_Lo que se pide_:
Retome el fragmento sobre el documento pontificio y la Responsabilidad Social Empresarial, y prosígalo a partir de su última oración.

_Fragmento_:

○ ○ ○ ○ ○

Relaciones con la RSE
Subrayemos que este documento pontificio, inscrito en la Doctrina Social de la Iglesia, se centra en
asuntos propios de la Responsabilidad Social Empresarial, nada extraño, por cierto, si recordamos que
este modelo de gestión corporativa tiene un fundamento cristiano, aunque muchos no quieran aceptarlo
(es lo que intenté demostrar en mi libro Jesús: El camino para ser verdaderos líderes (Amazon, 2022).
El papa, en efecto, reclama un trabajo digno, con justicia social, principio básico de la RSE al defender los
derechos humanos y laborales, mientras considera que el cuidado del medioambiente es “responsabilidad
de todos”, en tácita alusión a la responsabilidad ambiental que hoy forma parte indisoluble de la
sostenibilidad, concepto que además se define como suele hacerse en nuestra área de estudio.

○ ○ ○ ○ ○

_Extractos de datos_:
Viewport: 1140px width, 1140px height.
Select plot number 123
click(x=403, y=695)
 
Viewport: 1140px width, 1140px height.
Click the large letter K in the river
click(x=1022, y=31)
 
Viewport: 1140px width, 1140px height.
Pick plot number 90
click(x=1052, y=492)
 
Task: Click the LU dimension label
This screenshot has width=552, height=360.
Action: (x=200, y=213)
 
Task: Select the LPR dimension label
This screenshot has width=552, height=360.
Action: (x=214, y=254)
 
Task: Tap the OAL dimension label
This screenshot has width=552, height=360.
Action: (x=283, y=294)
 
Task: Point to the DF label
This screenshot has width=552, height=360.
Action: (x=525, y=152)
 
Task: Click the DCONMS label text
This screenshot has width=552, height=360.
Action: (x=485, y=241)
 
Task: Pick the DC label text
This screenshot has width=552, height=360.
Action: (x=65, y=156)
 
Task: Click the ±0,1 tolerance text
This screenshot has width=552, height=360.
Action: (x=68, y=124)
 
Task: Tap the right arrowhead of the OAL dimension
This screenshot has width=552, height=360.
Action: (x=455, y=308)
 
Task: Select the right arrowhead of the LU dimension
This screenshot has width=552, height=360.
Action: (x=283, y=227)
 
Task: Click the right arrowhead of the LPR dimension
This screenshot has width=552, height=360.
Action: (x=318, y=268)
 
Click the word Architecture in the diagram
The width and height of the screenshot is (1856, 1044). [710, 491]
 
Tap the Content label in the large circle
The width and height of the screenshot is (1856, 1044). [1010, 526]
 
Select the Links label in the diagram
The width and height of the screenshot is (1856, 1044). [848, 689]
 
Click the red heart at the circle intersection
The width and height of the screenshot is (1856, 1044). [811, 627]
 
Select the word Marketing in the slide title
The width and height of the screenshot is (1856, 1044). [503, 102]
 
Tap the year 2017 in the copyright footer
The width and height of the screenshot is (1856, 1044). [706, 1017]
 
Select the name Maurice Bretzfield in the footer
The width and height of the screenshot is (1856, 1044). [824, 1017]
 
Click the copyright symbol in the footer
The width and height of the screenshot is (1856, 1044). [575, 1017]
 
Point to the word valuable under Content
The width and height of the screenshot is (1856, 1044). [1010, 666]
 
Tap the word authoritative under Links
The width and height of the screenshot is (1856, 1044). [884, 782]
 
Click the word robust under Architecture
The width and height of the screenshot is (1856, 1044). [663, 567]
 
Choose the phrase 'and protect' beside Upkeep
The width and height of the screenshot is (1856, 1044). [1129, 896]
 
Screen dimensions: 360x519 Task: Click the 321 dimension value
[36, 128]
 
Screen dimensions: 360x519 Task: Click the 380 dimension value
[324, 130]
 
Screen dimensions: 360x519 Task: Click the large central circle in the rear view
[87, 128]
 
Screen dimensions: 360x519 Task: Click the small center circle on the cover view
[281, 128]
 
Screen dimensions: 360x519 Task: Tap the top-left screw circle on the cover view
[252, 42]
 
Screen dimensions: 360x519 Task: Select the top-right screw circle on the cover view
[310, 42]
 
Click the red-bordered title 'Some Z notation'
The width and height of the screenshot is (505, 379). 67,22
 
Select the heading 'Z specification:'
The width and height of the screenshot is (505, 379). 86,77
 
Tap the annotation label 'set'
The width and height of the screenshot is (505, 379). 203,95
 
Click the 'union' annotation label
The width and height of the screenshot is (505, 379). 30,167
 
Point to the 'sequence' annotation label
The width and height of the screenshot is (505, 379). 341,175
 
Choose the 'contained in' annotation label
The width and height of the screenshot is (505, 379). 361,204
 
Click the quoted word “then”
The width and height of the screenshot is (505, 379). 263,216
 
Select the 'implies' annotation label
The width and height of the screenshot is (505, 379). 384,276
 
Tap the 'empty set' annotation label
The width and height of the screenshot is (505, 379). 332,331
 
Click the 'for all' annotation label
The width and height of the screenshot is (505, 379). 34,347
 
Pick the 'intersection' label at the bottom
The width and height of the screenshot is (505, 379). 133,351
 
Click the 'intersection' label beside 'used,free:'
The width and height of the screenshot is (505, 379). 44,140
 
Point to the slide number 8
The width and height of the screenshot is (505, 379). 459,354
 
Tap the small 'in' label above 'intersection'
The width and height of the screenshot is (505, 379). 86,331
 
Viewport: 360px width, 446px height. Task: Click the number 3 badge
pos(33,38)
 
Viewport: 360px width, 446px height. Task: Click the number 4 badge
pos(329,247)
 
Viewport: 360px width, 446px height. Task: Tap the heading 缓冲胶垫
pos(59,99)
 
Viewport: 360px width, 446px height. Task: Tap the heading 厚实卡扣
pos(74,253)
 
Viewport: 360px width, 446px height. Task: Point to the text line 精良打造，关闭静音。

○ ○ ○ ○ ○

_Resultado_:
“La noción del bien común incorpora también a las generaciones futuras”, anota para concluir con una
afirmación que compartimos: “Ya no puede hablarse de Desarrollo Sostenible sin una solidaridad
intergeneracional”. Solidaridad, sí, que es el valor supremo de la RSE, como lo es del cristianismo en
relación especialmente con las personas más necesitadas.
“Todo planteo ecológico -dice al hablar de la Ecología Social- debe incorporar una perspectiva social que
tenga en cuenta los derechos fundamentales de los más postergados”, tesis que precede a los criterios
católicos, universales, respecto a que la propiedad privada no es un derecho absoluto e intocable, sino
que tiene una función social, orientada al bien común.
Por último, está el tema de la educación, obviamente con énfasis en la educación ambiental, sin olvidar
que muchas empresas y organizaciones como las universidades tienen su foco de responsabilidad social
en el plano educativo, otra afortunada coincidencia de la Encíclica con la RSE.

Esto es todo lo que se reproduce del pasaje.